Youth workers can assist youth in developing skills in resiliency by helping them understand the difference between seeking domination over their environment and seeking dominion -- working in tandem positively with their environment.
Often, it is hard to practice and promote the concept of dominion if faced with one crisis after another. Loss of a relative, freedom, belonging, opportunity, friend, etc. is often the most common crisis urban youth experience. This crisis is often the one that makes it most hard to bounce back from without acting out negatively. Below are some tips to promoting the principle of dominion and helping youth build resiliency:
Help them Identify- Youth should be encouraged to identify what is at the root of their anger and be able to freely vent without fear of censure or judgement. Identifying the root of anger and pain helps to establish ways to address it and ultimately heal.

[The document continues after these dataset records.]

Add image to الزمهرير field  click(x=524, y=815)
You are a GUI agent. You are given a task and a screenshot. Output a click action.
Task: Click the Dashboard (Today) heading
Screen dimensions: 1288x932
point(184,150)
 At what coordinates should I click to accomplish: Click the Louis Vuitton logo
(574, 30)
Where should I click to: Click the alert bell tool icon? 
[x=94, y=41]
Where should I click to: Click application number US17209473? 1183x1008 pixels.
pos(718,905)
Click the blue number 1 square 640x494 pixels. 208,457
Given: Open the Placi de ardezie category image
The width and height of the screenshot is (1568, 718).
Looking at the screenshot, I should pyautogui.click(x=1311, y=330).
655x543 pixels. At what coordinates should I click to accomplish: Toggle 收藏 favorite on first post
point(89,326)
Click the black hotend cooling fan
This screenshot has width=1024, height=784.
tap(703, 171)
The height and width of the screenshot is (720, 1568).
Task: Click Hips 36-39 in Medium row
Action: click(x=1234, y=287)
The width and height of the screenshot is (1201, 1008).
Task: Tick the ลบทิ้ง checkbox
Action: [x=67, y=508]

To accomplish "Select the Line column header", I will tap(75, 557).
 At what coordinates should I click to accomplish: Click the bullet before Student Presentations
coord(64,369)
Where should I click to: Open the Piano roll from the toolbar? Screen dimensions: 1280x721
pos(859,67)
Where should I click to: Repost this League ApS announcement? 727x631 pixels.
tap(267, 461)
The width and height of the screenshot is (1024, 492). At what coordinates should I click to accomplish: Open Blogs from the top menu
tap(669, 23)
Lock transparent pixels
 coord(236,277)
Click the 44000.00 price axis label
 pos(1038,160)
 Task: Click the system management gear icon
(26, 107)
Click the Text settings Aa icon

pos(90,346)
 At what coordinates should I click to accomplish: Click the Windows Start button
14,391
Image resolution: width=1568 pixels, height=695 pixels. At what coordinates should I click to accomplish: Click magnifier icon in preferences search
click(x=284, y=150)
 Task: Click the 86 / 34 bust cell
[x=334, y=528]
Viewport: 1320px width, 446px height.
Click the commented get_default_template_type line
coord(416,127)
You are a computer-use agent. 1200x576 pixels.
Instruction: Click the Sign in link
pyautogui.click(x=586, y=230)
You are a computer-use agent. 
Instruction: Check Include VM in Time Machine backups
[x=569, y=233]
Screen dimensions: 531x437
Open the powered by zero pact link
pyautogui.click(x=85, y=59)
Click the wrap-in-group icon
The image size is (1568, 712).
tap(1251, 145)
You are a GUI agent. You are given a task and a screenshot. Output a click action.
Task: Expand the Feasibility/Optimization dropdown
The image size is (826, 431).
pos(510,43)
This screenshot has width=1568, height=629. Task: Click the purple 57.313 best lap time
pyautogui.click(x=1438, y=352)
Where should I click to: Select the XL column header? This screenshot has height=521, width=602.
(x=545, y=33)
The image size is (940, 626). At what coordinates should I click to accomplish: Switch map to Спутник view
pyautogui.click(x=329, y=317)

Teach Acceptance- Help youth understand and accept that what has happened has happened, and it can not be changed. Our response to it, however, can be something that can be controlled by us. Acceptance is very difficult to promote with a young person who has lost a loved one or something else very precious to them. Often, in their mind, the only solution is revenge. It is wise to listen when a young person speaks of revenge, but carefully bring up what the consequences of revenge are. Suggest alternatives to vengeful acts by asking the young person "What is something that can be done out of love or remembrance for this person rather than out of anger and fear?" When encouraged to come from a place that is not fearful or angry, young people develop ideas that are uplifting, tender and poignant.
Who are My "Top 5"-After identifying the root of anger, accepting what has happened and then developing responses that do not come from a place of fear or anger, youth are then ready to acknowledge their different areas of support. As a youth worker, you then will remind them to call on these support systems when they are in need to bounce back from a trying situation. An area of support could be a best friend, a journal, a favorite activity, a movie or song that makes them feel better, a special place or a personal mantra. A "Top 5" support should be something that is constructive, not destructive and promotes moving toward a positive place that recognizes the crisis that was but understands the present that offers endless possibilities.